Lastly, here in the United States we are, and have always been mindful that the reason that our nation was freed from the English king, and the reason that the United States was a part of rescuing the world from the likes of Hitler is that all over our nation, we have perfected the ability to use firearms competently. The second amendment which allows us to bear arms, exists so that we can prevent tyranny when it once again raises its ugly head. George Washington, Thomas Jefferson, James Madison, Patrick Henry, and others all knew that to live in this land, we would have to have access to personal protection of our land, our animals and our families.
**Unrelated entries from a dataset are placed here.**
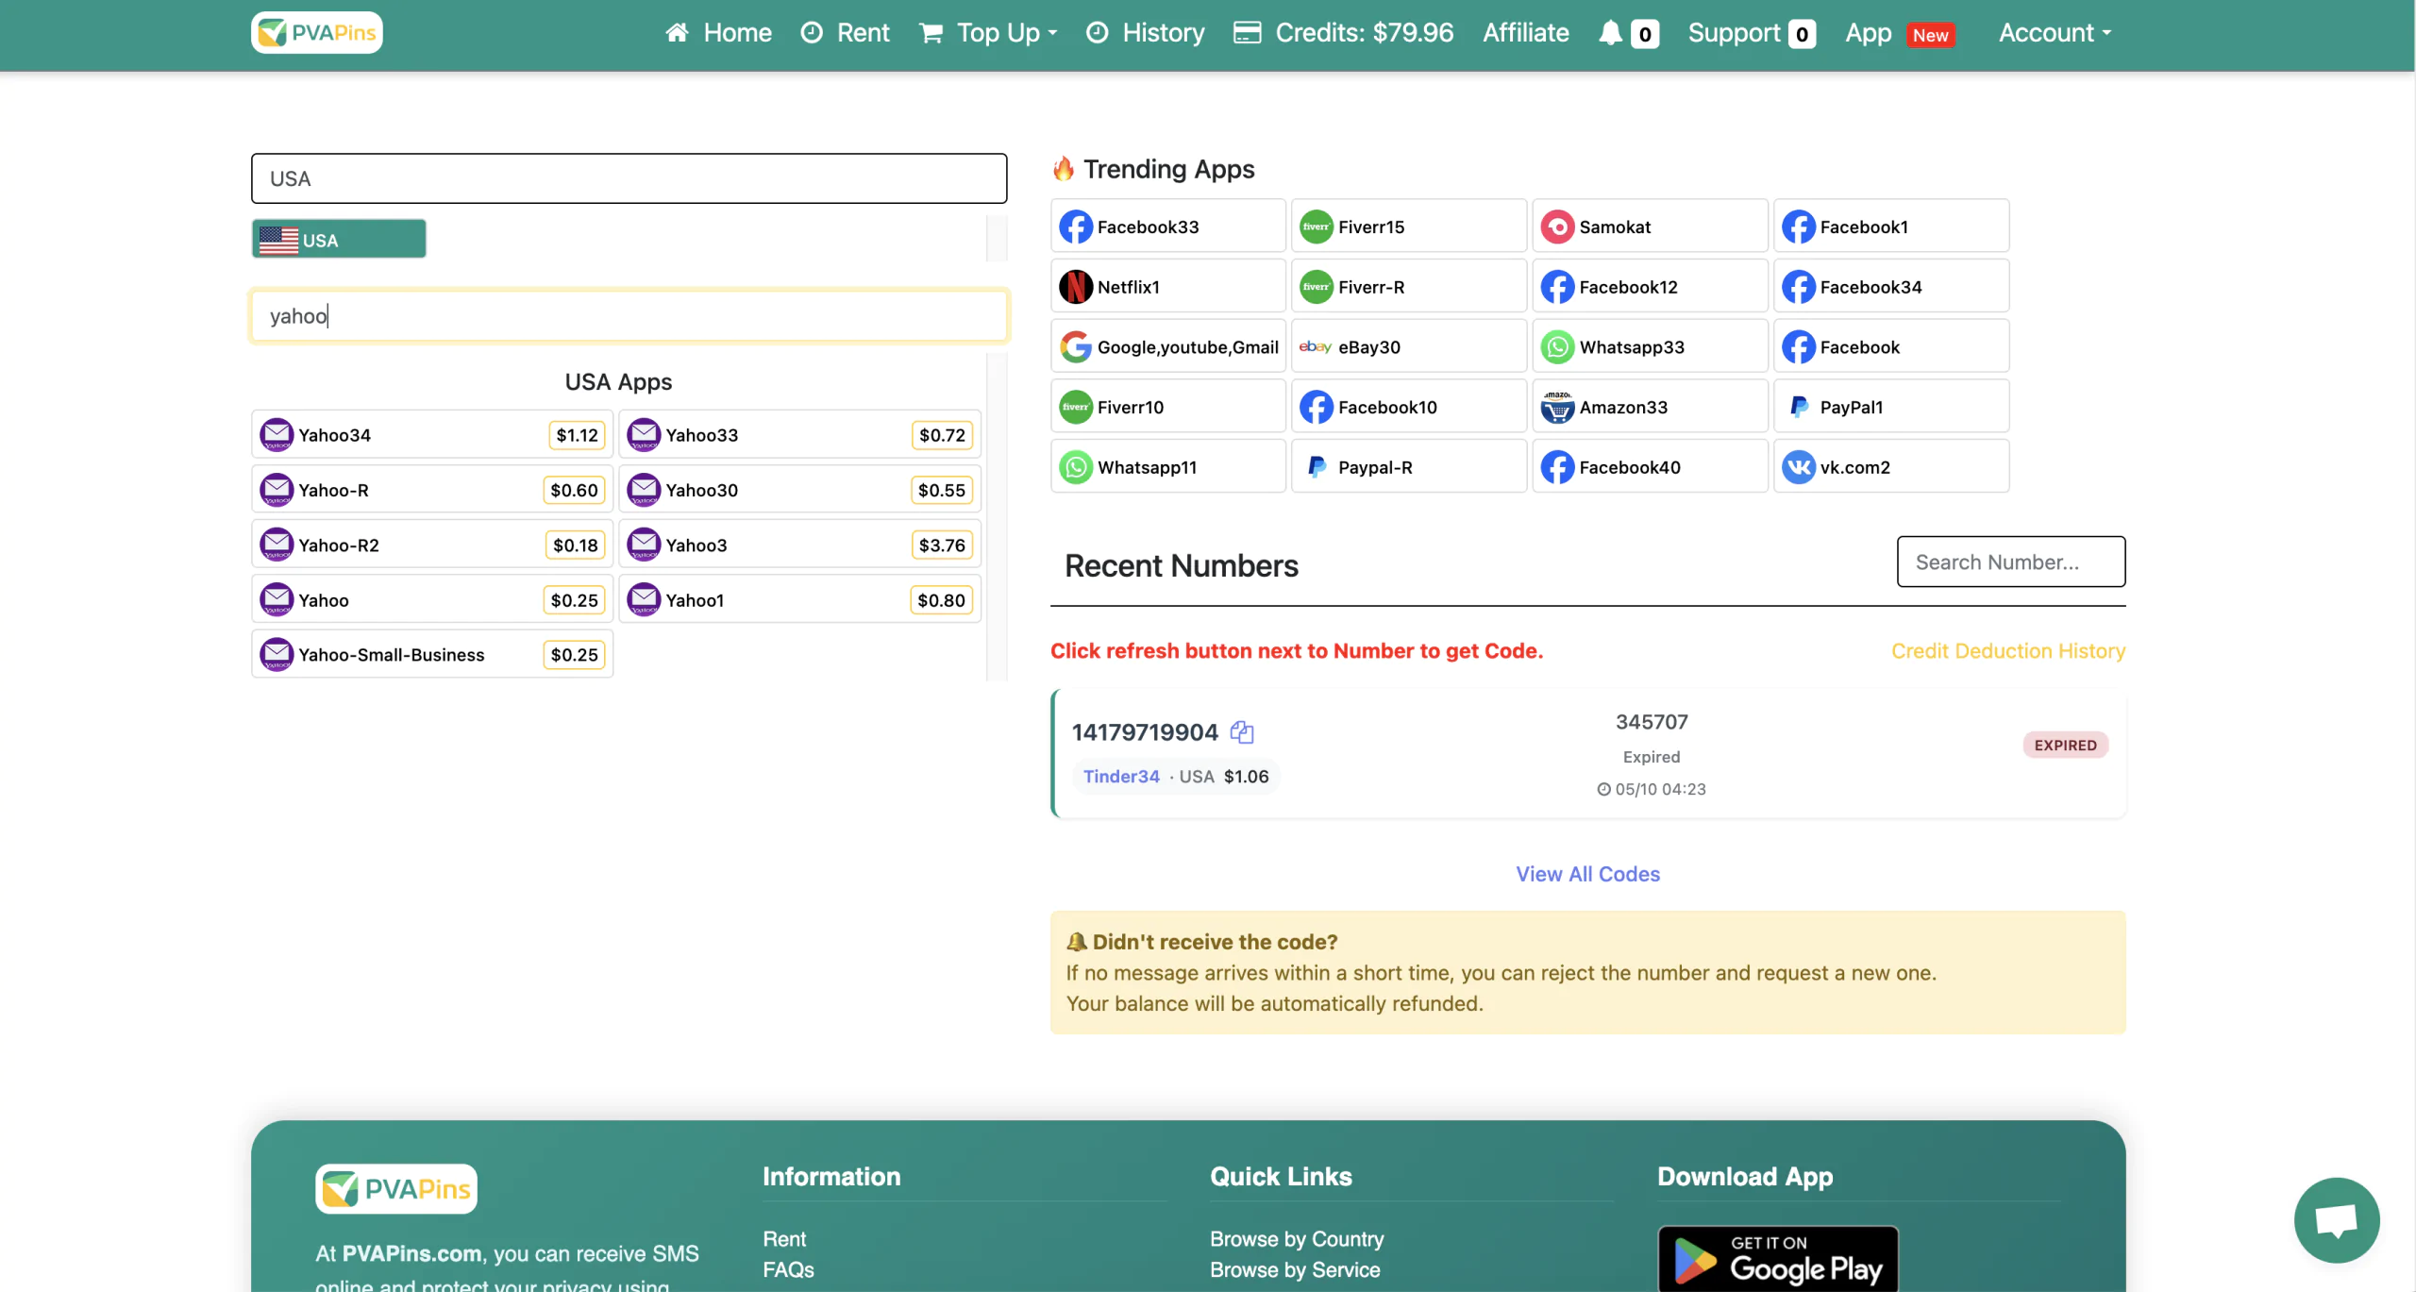Click the Search Number input field

(2010, 562)
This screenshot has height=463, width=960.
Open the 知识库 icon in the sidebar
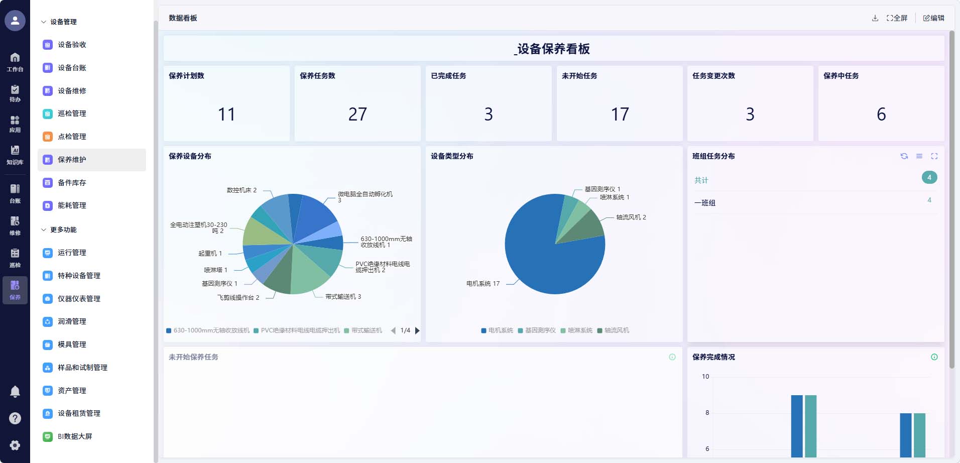(15, 155)
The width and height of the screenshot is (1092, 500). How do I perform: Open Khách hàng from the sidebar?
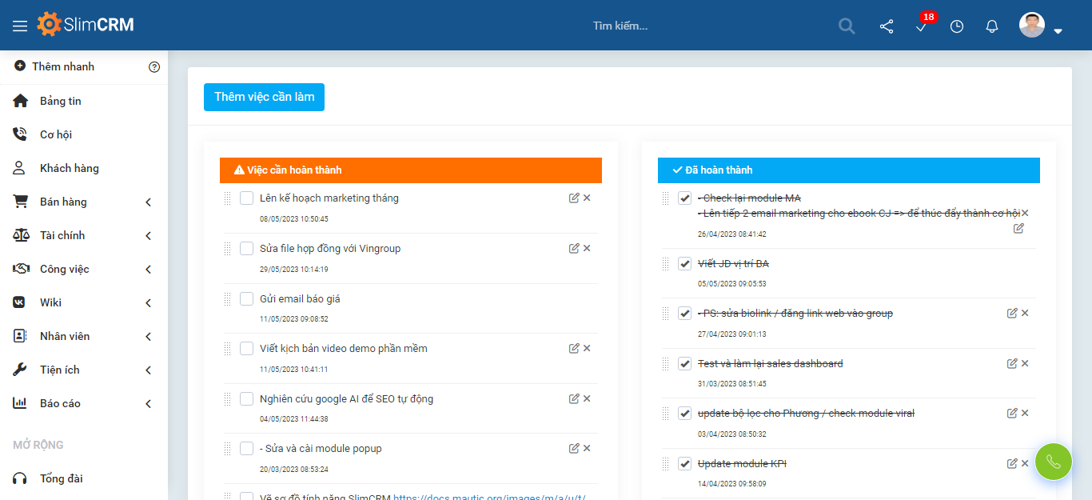tap(68, 167)
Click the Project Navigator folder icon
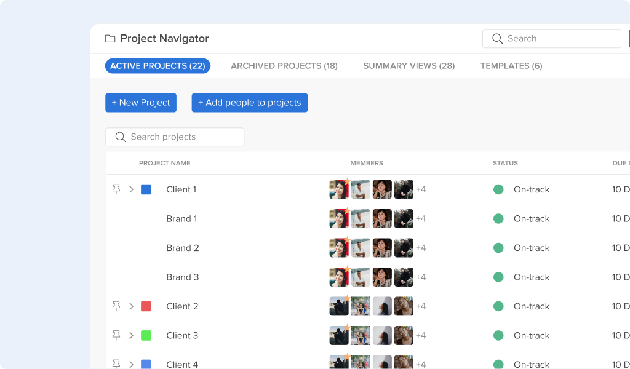Screen dimensions: 630x369 tap(110, 39)
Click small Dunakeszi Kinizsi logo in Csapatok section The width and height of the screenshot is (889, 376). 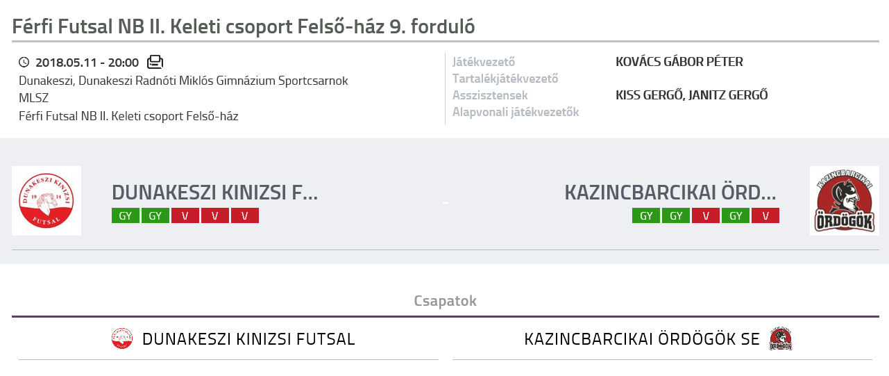coord(122,339)
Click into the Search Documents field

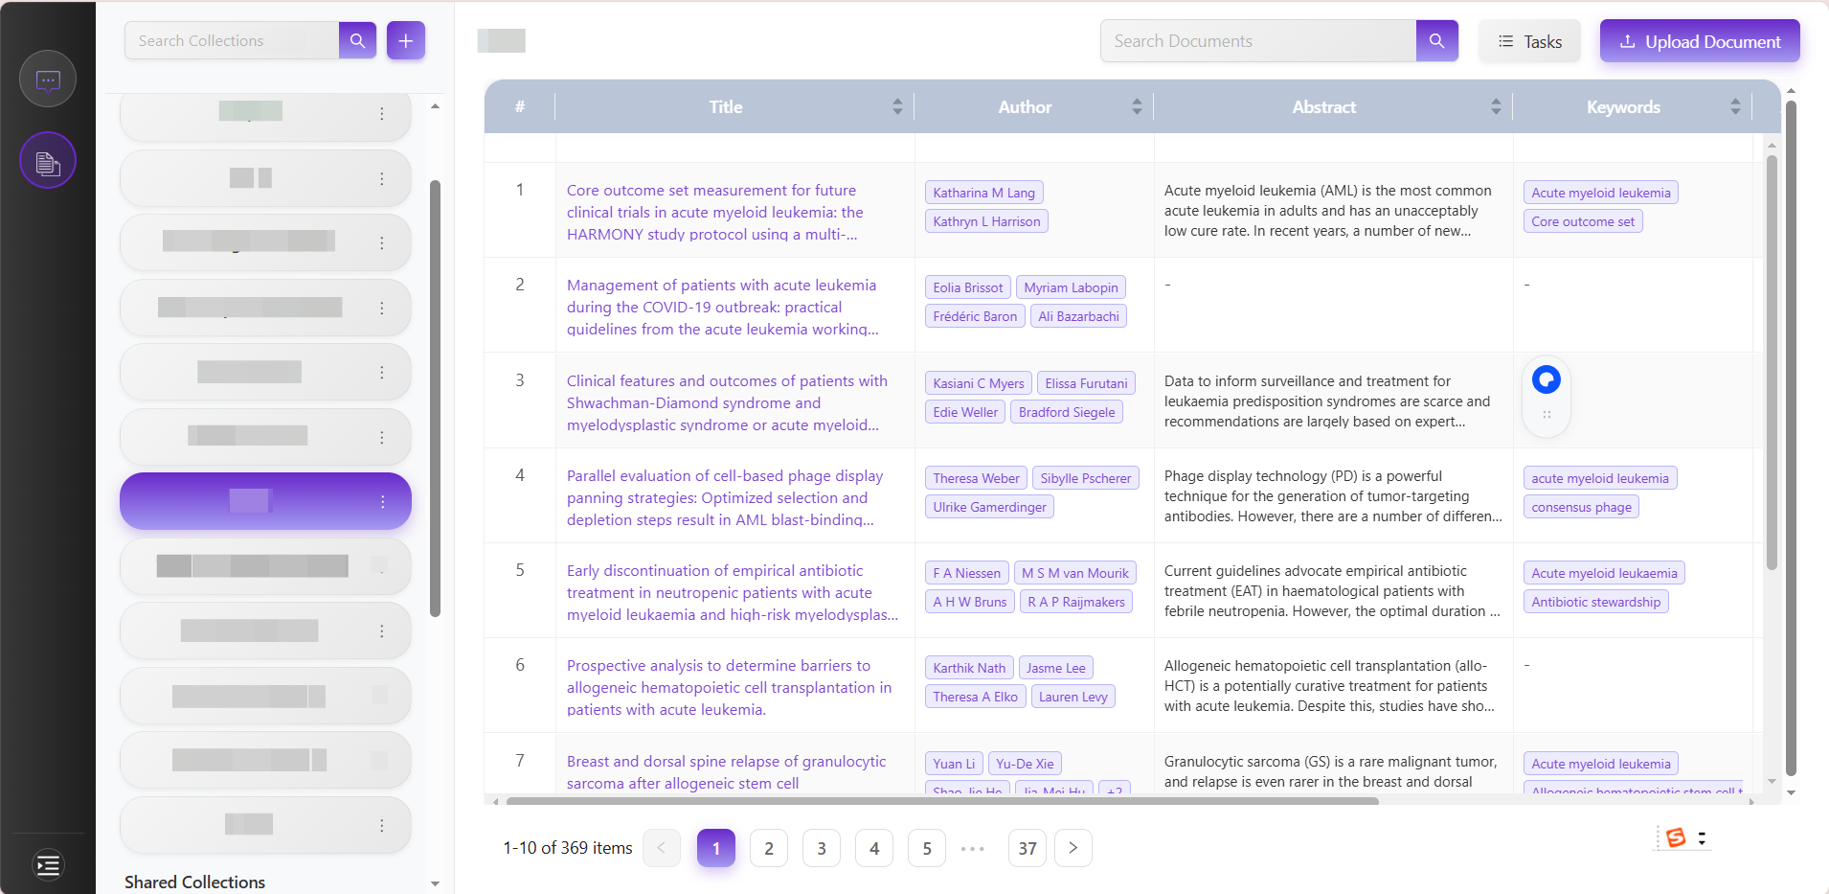[x=1256, y=41]
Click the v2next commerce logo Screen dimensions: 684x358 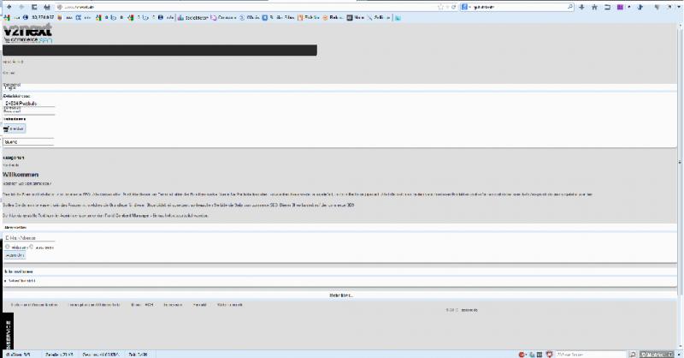(27, 33)
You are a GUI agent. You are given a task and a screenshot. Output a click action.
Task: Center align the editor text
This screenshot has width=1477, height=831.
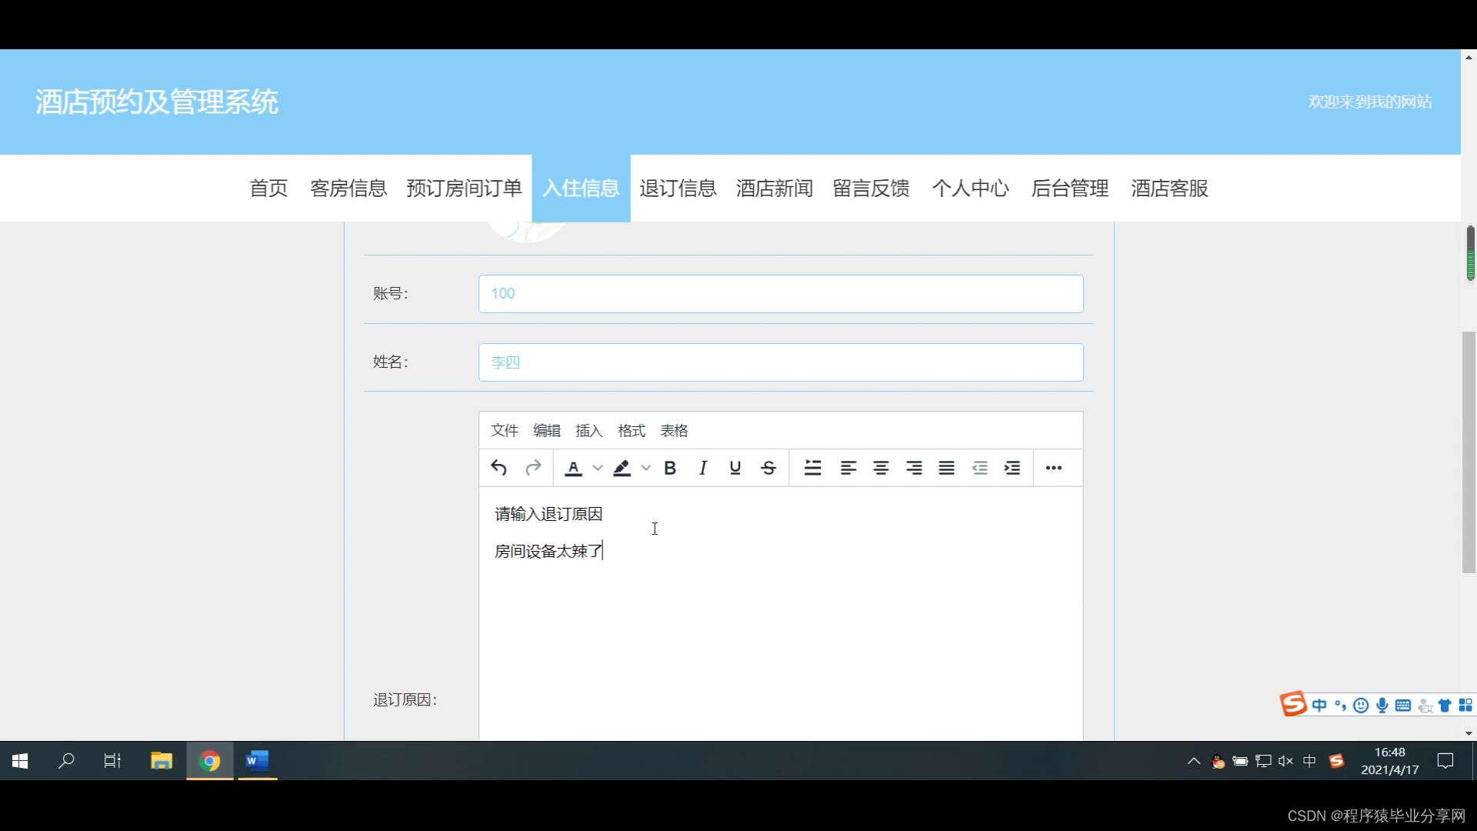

So, in future, just as I would not tell the Russian orphanages what to do with their children with regard to forest walks as they seek to avoid being eaten by the remaining Siberian tigers, and I would not tell the British what to do with their immigration, I would appreciate the consideration of your knowing as a European that I live a very different life than you. I have carved out a life in an intensely rural region where there is no mail delivery, because spending gas money to deliver mail daily to so few people, would be unreasonably cost ineffective. I can't walk to a store or a police precinct. I am fifty miles from most things. When someone is badly hurt here, a medical helicopter is called, generally at the expense of the person who will use it. If you can't fathom what it's like to make your own bread or to freeze store bought loaves from fifty miles away to keep through winter, how can you possibly have any understanding of the challenges with regard to independent farm living ? If you have never been without power for three weeks after a storm then you have no conception of the challenges here. In addition, there are many places in the US which are far more difficult and more complex in which to live than this one.